Visitors to the exhibition will discover an interactive space based on ‘other worlds’ presented by science fiction. These will include: Alien Worlds; Future Worlds; Parallel Worlds; Virtual Worlds; the End of the World and the Perfect World. Each area will draw on a variety of exhibits, multi-media interactives, film and sound to experience new surroundings and ask questions such as: ‘who are we?’, ‘why are we here?’, ‘what is reality?’ and ‘what does the future hold?’

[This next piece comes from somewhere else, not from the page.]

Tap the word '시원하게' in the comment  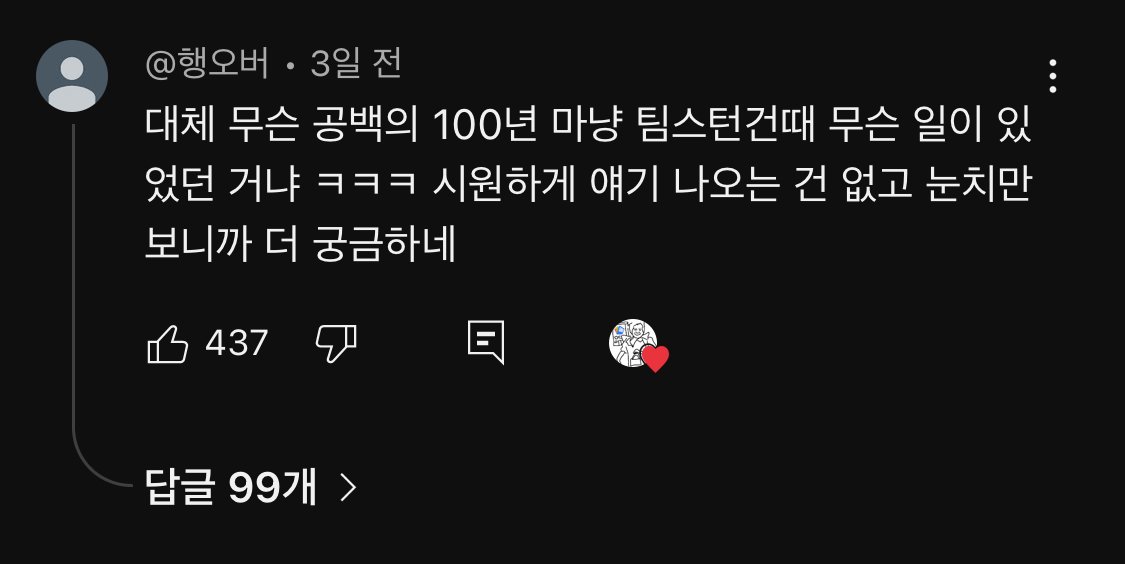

A few exhibition highlights include:
• Thomas More’s, Utopia (1516). More coined the word ‘utopia’ which became the name of the ideal, imaginary island nation whose political system he described in his book. Despite modern connotations of the word it is widely accepted that the society he describes was not actually his own ‘perfect society’. Rather he wished to use the contrast between the imaginary land's unusual political ideas and the chaotic politics of his own day as a platform from which to discuss social issues in Europe.
• Lucian, True History (1647 edition). Originally dating from the 2nd century, this story depicts a group of adventurers setting out on a sea voyage – they visit a number of fantastical lands and, lifted up by a giant waterspout, they are deposited on the Moon. True History has been described as ‘the first known text that could be called science fiction’. Literary critics see the text as a satire against contemporary and ancient sources, which quotes fantastic and mythical events as truth.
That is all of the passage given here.